Thank God Switzerland doesn't have big banks, too! Even better is Ireland...which has no banks! You know...when the Vikings sacked York it is said they left the literal TONS of valuables "just lying around" cuz "it didn't have any value in their religion." It's hard to say what caused greater despair to York..."the valuables being stolen..or the fact that the valuables had no meaning to those who stole them."
well I am not too sure about Switzerland as well, especially since Sept. 6th of this year.

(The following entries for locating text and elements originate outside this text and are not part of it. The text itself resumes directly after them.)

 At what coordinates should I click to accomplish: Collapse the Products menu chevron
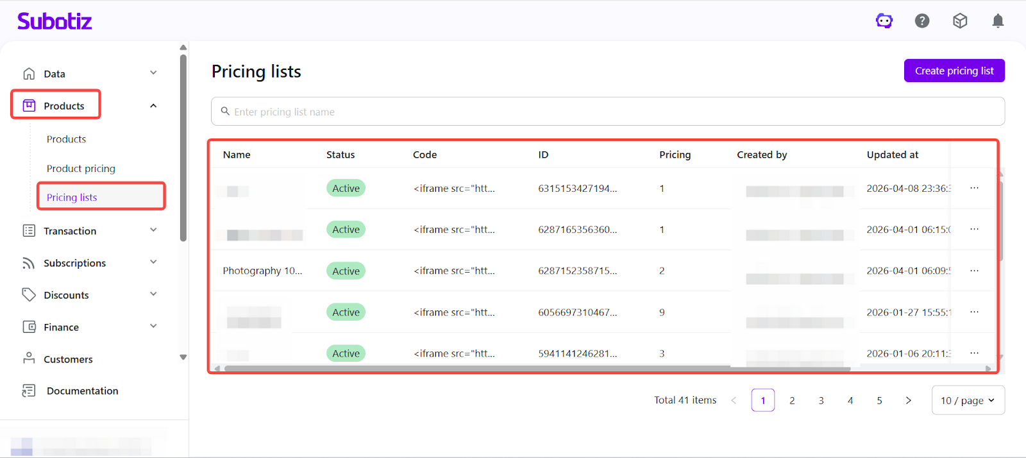tap(153, 106)
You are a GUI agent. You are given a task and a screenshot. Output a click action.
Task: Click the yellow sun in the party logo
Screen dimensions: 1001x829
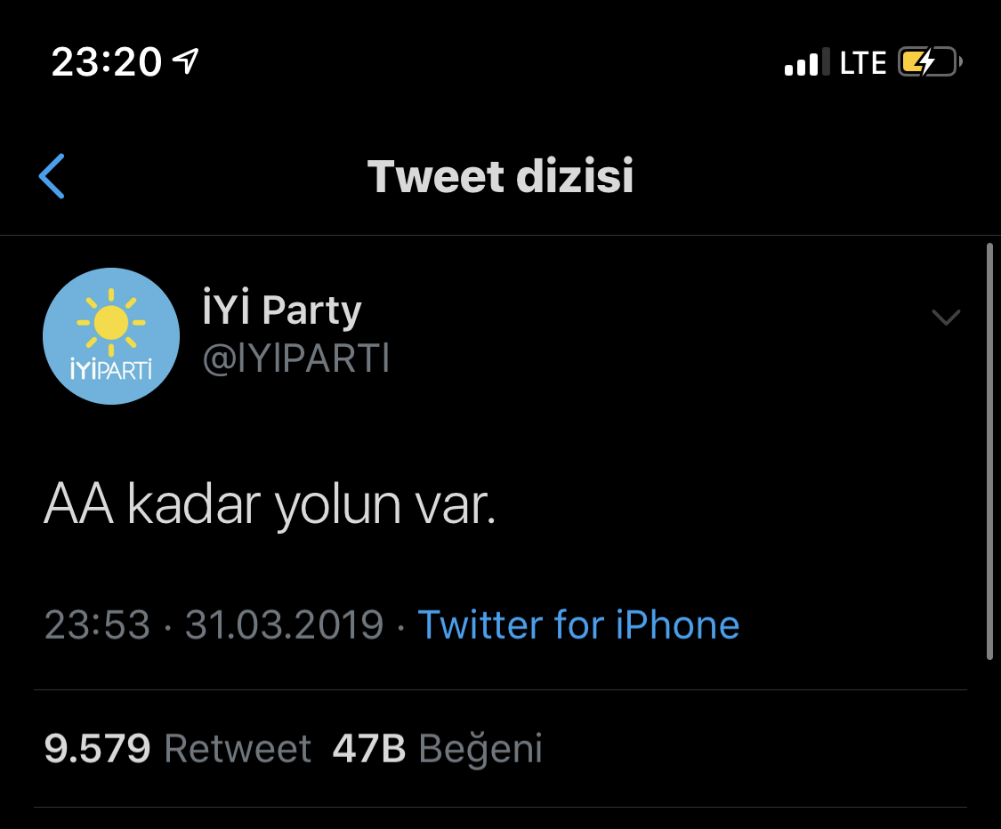111,321
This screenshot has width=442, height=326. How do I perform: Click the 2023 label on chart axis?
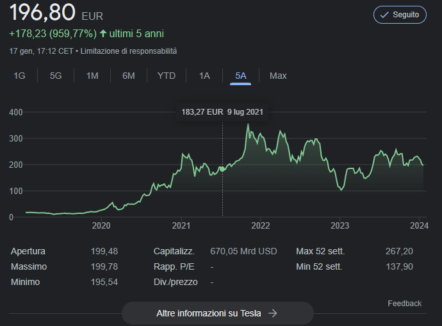tap(340, 225)
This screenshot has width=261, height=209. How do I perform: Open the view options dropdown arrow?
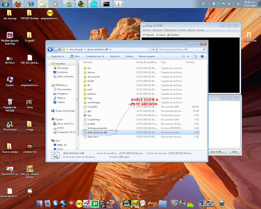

Since 15 years the elite's money is being moved from the money center of Europe to the money centers of other off shore countries such as Guernsey, Delaware, Singapore, Cayman, Lux, etc.
Me thinks a lot of these claims are in the West Indies outside the tax system - I posted a very interesting BIS report on this a few weeks ago if you managed to catch it - I can't find the damn thing now.
This is no closed loop financial system - something is leaking.
You either get a bigger boat are you kill the Shark
www.youtube.com/watch?v=2I91DJZKRxs
found it
www.bis.org/publ/work346.pdf
Its a absolute cracker of a paper.
Whats Graph 10 all about Bruce ?
Cross border claims by bank location - offshore centres is the biggest fish.............
How come no one is fishing for this Great White ?
Offshore is just the Fed in a trenchcoat and hat pulled down over its face, buying all this shit with two hands.
Out of a perverted form of nationalism,I feel I must patriotically point out the UK's indebtedness,if we are to parade our insolvency as some sort of badge of pride,we and the Irish beat you all into a cock hat!!!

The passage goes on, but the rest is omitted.